This Friday, April 3, is looking good, with a rare local appearance by Swedish guitarist Thomas Janzon and his excellent quartet (pianist Art Hillery, bassist Nedra Wheeler and drummer Donald Dean) at the Sheraton downtown, running from 6 to 9 p.m. His playing is coolly European, with a wonderful sense of space, and we especially dig his Coast to Coast to Coast (and the rare Live in Stockholm too). Not far away at the Café Metropol, saxist Matt Otto will blow long, circular melodies with his beautiful tone and his great young group (including guitarist Steve Cotter, who we last saw with the Luckman Jazz Orchestra during that amazing night of Coltrane interpretations). Music is from 8 to 10 p.m., so you’ll generally get two great sets of stuff. Then head over to west Pico, also on Friday, for a surprise at the Mint: the hard-grooving Dr. Lonnie Smith and the Big Organ Trio. The good doctor’s latest is Rise Up, and with players like saxist Donald Harrison, guitarist Peter Bernstein and drummer Herlin Riley (who was doing some fantastic stuff with the San Francsico Jazz Collective in town recently), he’s certainly not messing around. Also on Friday, the wonderful Filipina-American vocalist Charmaine Clamor is at Catalina, where she’ll be performing a blend of jazz numbers, a little soul, and a lot of her brilliant jazz takes on classic Filipino tunes. The arrangements are spare and ethnic, the emotion real, and the whole thing can be riveting. Great vibist Stefon Harris brings his Blackout (including pianist Marc Cary) down to the Orange County Performing Arts Center on both Friday and Saturday, and, like Ms. Clamor, the man knows how to put on a great show while making stellar music — with charisma to spare.

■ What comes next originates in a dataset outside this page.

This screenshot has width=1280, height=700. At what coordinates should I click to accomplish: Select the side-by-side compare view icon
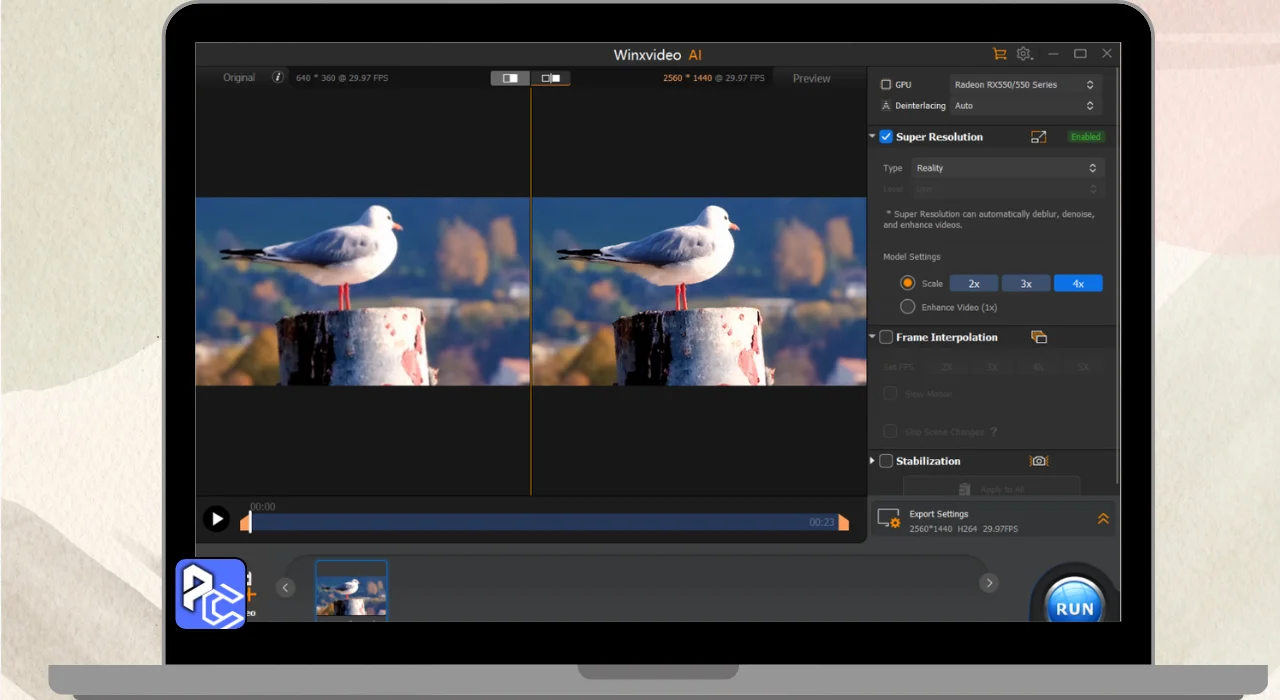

And, as amazing as it sounds, there is jazz happening in Silver Lake this weekend. Wild stuff, too: Andrew Durkin’s crazily over-under upside-down Industrial Jazz Group on a bill with PLOTZ!, which plays an amped-up Gypsy-jazz-rock fusion. It all happens at El Cid (4212 Sunset Boulevard in Silver Lake) on Saturday. That Industrial Jazz Group is pretty special: Avoiding free excess for something much more Mingusesque, they deliver crazy written pieces and berserk ensemble work laced with impassioned solos. Not to mention some patter and dramatics — in other words, a real-live show.

On Sunday morning from 11 a.m. to 3 p.m., Catalina will celebrate Page Cavanaugh, the legendary Los Angeles cool-jazz pianist and singer. Music and song and stories are promised, and apparently a considerable rack of talent has being lined up — Michael Feinstein and everybody. Hell, they got Leonard Maltin to emcee. Far cry from the Industrial Jazz Group, yeah, but the cat was the epitome of his own kind of Hollywood class.

We’re not really sure what to say about Argentine accordionist Chango Spaziuk, but, man, his Pynandi–Los Descalzos is one of our favorites lately, a startling, brilliant interpretation of an Argentine folk music called chamamé, which sorta blends old German dance tunes with local South American elements. Using the classic accordion, guitar and fiddle trio, plus some, he weaves together an astonishing suite of tunes, essentially doing for this rural folk music what Astor Piazzolla did for the more-urban, sophisticated tango. This is heavy music. Hear it for yourself at the Getty Center at 7:30 on Saturday and at 3 p.m. on Sunday. Free reservations are required (call 310-440-7300 or go to www.getty.edu).

The brilliant NYC saxist Steve Coleman begins his Jazz Bakery stand on Wednesday — but more on that next week. Getting back to this Saturday, Arturo Sandoval is at the Luckman. He’s calling it “Mambo Mania,” for good or ill, but this cat plays one fierce trumpet, and any of you prog en espanol fans of Irakere should check this. And, come on, there’s definitely more than a few of you prog fans reading this, no doubt guiltily looking at all those LPs you just could never part with. Of course, you are now Mr. Jazzbo, haven’t heard a Moog or kicked a pebble in years. But this Monday, tucked away in the Typhoon restaurant at the little Santa Monica Airport, is the fine and swinging Bruce Lofgren Jazz Orchestra, featuring Emerson, Lake & Palmer’s own Keith Emerson. Truly the monster-rock keyboard player in his day, and no doubt a lot of fun still. They’ve done this a couple times now, so it must be working jazz-wise.